Une seule phrase qui pourtant représente un véritable flot de violence se déversant sur elle sans prévenir, la sonnant et la renvoyant sept ans en arrière. « Quelque chose, mal recollé en toi il y a des années s’est brisé net. » Page 16
Mais cette fois, la honte est dépassée par la colère et elle décide de tout noter, de retranscrire tous les mots (obscénités, insultes et autres « délicatesses ») qui sortent de sa bouche à lui, l’homme qu’elle aime, pour lui tomber presque quotidiennement dessus, ces mots qu’il semble presque oublier juste après. « Tu écris pour fixer les choses, donner une consistance à ce qui se délite. Ecrire comme une bataille. Tu t’es souvent représentée ainsi : en train de te débattre. » Page 19
Il y a sept ans, à 33 ans, à force de courber l’échine sous les phrases toujours plus insultantes d’Aurélien, elle finit à terre, morte vivante, vide de tout sauf de peur et de honte, et la dépression prend le relai. Alors pour sa survie, persuadé que c’est le seul moyen pour elle de se relever, elle choisit de fuir, de quitter son mari, partager la garder de son garçon de 8 ans, Vadim, et reprendre le cours de sa vie. Le goût de la vie.« Mais sourire, non, tu ne pouvais pas. Tu n’y arrivais plus.
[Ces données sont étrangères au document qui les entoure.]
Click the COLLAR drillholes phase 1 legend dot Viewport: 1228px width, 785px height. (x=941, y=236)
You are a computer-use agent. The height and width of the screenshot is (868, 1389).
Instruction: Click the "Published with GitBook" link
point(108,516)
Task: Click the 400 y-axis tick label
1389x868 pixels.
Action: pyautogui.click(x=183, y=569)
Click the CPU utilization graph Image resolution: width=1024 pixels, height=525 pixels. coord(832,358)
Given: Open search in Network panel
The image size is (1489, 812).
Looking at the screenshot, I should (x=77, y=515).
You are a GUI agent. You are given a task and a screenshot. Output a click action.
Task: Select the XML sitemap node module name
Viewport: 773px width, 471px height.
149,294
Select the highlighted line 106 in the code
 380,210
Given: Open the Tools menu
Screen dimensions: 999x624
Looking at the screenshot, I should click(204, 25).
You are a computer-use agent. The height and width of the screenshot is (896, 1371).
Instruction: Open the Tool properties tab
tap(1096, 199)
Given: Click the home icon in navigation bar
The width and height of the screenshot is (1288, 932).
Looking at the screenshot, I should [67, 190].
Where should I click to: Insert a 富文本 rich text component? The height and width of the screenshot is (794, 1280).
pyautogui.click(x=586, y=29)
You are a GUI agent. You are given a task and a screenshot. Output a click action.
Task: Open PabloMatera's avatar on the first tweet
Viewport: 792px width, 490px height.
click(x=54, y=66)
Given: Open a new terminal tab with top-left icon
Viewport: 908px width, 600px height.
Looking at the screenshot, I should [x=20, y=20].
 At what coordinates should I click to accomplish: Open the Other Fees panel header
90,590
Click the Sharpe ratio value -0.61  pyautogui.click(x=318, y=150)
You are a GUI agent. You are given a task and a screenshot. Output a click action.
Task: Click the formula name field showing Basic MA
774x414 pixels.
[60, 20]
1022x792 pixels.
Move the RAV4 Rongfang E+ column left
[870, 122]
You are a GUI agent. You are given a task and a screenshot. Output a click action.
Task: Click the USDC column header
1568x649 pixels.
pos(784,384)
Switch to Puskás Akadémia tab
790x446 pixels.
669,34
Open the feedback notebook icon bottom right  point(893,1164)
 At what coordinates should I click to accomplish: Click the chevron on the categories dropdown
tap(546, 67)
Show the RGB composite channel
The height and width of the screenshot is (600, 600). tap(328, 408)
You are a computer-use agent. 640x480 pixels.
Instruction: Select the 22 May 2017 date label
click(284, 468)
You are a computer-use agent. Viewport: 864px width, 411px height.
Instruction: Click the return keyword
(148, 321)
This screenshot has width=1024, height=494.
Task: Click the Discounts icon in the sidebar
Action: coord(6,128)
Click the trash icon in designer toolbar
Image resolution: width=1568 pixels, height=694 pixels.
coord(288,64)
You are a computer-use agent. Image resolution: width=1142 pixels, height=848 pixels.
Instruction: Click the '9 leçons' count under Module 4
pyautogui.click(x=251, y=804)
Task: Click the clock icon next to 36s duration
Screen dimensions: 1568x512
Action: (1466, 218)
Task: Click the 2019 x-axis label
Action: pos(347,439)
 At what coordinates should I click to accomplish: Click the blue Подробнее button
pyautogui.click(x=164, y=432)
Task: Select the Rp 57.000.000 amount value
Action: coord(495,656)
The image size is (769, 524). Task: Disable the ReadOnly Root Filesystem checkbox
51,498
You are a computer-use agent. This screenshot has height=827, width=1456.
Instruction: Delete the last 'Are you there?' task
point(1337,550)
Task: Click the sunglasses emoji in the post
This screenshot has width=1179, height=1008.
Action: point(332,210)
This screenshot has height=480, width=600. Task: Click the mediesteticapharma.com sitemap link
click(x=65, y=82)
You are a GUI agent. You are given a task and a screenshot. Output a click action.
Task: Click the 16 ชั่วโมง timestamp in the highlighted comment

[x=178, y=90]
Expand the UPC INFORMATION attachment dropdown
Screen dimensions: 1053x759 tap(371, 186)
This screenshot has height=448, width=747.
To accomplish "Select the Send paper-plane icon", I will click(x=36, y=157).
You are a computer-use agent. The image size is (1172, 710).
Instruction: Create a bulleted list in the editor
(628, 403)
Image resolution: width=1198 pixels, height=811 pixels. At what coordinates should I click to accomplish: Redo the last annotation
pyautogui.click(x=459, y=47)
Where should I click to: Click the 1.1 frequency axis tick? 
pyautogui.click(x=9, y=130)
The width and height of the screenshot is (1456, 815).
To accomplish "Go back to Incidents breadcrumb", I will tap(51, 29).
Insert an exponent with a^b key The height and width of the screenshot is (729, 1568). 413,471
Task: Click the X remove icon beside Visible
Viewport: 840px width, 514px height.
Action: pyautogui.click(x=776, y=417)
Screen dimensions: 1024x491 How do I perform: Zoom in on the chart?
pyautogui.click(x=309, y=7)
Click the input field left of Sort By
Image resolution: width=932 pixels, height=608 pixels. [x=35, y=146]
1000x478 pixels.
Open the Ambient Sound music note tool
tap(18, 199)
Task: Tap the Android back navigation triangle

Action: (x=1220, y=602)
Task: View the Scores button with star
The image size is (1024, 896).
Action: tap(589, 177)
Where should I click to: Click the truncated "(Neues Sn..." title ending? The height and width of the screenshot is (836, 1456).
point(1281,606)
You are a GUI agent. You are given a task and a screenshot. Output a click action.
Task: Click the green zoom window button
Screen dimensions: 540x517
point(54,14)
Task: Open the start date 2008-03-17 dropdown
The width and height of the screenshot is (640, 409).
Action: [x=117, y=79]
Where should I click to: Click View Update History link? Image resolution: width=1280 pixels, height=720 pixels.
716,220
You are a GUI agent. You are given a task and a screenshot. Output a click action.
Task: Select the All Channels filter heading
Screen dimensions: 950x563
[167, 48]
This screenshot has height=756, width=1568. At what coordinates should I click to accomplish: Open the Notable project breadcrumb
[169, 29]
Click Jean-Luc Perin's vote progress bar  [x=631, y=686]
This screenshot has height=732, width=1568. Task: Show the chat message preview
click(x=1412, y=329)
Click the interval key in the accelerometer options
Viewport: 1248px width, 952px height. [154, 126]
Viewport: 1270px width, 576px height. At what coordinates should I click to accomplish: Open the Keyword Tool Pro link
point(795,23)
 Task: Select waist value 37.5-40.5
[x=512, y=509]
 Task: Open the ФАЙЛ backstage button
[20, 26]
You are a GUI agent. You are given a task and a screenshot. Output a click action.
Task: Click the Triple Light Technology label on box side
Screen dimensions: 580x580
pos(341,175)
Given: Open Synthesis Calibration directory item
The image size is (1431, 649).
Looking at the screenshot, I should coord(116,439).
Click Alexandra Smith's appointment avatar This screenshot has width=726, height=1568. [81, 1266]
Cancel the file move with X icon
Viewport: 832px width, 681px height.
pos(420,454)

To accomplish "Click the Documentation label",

Tu t’es traîné ton mal de vivre en bandoulière, comme un sac à main. Tu l’avais choisi grand, alors autant le remplir un max. Il était plein à craquer de ses insultes, de ton chagrin, de tes peurs, et pire encore de mille regrets. Tu te sentais misérable et malheureuse comme les pierres. C’était les « larmes aux paupières, au jour qui meurt, au jour qui vient ».Et tu avais souvent envie que le jour ne revienne pas. » Pages 23-24
Mais Aurélien, époux amoureux et coriace, réussit à la faire revenir, tromper sa mémoire, réveiller l’amour des premiers jours, lui faire reprendre conscience de sa beauté, de sa maturité et de son « exotisme » jusqu’à lui coller la crainte de le perdre réellement…« A la crainte de te voir détrônée s’ajoutait subitement l’angoisse qu’il aille se réchauffer à un autre soleil. » Page 41
Aurélien apaisé et doux, elle le retrouve enfin et décide de récrire leur histoire, de reprendre un nouveau départ. « Tu es revenue. Ou restée ? Finalement, tu ne sais plus. Tu es là, voilà tout. Tu aurais pu refaire ta vie, avec un autre, comme on dit. Mais tu as préféré la refaire avec le même. » Page 43
« Tu n’as jamais voulu dire que vous étiez heureux. A cause de Léo Ferré. Tu avais peur que le bonheur soit vraiment du chagrin qui se repose. » Page 49
Comment ne pas penser que les mauvais jours sont derrière, que le passé soit résolument révolu ? Et pourtant…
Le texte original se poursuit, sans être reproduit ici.